Record set section start

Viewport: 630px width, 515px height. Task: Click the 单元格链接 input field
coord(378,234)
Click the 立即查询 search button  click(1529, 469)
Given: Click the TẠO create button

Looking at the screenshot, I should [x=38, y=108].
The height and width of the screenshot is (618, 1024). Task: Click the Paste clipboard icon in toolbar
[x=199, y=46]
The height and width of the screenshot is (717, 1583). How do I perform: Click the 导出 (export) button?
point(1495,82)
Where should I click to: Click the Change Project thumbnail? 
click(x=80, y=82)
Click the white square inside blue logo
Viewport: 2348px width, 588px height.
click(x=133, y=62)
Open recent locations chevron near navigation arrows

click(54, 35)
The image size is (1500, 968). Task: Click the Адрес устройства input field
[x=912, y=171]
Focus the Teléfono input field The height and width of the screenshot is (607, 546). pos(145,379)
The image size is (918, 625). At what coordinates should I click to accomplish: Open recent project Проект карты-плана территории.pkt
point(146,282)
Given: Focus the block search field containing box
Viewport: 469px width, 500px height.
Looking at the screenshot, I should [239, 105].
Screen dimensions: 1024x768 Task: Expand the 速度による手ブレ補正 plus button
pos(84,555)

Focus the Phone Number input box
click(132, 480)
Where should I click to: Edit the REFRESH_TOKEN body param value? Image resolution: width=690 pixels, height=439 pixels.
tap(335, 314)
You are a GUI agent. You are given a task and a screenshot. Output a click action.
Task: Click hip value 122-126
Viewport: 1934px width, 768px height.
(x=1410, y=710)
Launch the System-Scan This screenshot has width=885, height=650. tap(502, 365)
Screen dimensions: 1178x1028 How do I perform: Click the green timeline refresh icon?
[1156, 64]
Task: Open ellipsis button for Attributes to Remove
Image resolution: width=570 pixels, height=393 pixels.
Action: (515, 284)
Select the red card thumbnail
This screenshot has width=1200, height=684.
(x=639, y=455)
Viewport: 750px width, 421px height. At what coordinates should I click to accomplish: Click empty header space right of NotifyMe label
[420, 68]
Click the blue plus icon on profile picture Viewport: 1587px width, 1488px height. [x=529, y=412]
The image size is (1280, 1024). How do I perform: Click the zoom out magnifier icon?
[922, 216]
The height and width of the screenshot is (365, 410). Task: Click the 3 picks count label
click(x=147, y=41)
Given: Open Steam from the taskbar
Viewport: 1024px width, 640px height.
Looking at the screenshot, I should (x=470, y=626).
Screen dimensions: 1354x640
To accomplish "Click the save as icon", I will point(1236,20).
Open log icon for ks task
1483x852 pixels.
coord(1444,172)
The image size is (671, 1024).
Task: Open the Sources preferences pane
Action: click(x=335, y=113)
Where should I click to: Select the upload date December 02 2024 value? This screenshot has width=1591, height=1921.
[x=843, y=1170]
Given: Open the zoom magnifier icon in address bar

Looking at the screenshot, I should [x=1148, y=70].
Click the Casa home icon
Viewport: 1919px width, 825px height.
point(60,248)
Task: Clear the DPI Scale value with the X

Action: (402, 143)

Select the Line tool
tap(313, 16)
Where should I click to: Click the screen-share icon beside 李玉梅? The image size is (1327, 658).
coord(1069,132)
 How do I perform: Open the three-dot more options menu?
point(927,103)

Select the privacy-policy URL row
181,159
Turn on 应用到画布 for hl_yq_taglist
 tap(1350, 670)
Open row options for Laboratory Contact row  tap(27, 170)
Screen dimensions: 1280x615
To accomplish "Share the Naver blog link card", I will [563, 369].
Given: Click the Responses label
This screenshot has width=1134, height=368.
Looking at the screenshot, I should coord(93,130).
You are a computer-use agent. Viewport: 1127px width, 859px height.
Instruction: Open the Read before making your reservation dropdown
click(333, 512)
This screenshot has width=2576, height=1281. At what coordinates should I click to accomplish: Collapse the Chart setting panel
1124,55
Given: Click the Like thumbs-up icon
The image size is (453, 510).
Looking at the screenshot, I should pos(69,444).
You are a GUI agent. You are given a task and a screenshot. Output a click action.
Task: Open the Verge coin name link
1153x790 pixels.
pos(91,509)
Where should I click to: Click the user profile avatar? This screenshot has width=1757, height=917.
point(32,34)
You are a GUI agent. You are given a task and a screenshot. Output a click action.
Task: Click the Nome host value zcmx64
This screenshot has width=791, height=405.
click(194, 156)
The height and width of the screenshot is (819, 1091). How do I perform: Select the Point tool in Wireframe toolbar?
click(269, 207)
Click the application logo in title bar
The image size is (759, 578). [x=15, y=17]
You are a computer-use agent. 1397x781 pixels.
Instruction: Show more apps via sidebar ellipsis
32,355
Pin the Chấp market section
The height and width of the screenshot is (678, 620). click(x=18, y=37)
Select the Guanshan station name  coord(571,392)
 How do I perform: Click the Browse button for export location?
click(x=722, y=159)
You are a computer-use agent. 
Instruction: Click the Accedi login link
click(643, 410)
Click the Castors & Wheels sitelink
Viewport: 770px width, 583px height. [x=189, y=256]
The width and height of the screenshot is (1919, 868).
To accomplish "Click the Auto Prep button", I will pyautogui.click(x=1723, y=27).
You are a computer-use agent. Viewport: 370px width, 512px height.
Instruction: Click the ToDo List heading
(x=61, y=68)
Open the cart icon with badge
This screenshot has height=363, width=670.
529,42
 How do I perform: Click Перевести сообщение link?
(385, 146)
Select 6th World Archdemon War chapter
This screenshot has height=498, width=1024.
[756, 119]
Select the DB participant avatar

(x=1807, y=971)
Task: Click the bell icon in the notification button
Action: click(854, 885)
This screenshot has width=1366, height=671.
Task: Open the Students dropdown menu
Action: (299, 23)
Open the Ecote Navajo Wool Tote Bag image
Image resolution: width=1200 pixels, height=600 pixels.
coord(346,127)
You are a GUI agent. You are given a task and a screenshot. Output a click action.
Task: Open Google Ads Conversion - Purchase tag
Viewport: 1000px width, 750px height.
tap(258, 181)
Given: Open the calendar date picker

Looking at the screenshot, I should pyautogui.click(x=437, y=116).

Record set section end

> **How to complete this task**
Which lines above run from the one containing "Screen dimensions: 1024x768" down to the one containing "Open log icon for ks task"? Repeat exactly those, both ends included, and nothing else.

> **Answer for this exercise**
Screen dimensions: 1024x768 Task: Expand the 速度による手ブレ補正 plus button
pos(84,555)

Focus the Phone Number input box
click(132, 480)
Where should I click to: Edit the REFRESH_TOKEN body param value? Image resolution: width=690 pixels, height=439 pixels.
tap(335, 314)
You are a GUI agent. You are given a task and a screenshot. Output a click action.
Task: Click hip value 122-126
Viewport: 1934px width, 768px height.
(x=1410, y=710)
Launch the System-Scan This screenshot has width=885, height=650. tap(502, 365)
Screen dimensions: 1178x1028 How do I perform: Click the green timeline refresh icon?
[1156, 64]
Task: Open ellipsis button for Attributes to Remove
Image resolution: width=570 pixels, height=393 pixels.
Action: (515, 284)
Select the red card thumbnail
This screenshot has width=1200, height=684.
(x=639, y=455)
Viewport: 750px width, 421px height. At what coordinates should I click to accomplish: Click empty header space right of NotifyMe label
[420, 68]
Click the blue plus icon on profile picture Viewport: 1587px width, 1488px height. [x=529, y=412]
The image size is (1280, 1024). How do I perform: Click the zoom out magnifier icon?
[922, 216]
The height and width of the screenshot is (365, 410). Task: Click the 3 picks count label
click(x=147, y=41)
Given: Open Steam from the taskbar
Viewport: 1024px width, 640px height.
Looking at the screenshot, I should (x=470, y=626).
Screen dimensions: 1354x640
To accomplish "Click the save as icon", I will point(1236,20).
Open log icon for ks task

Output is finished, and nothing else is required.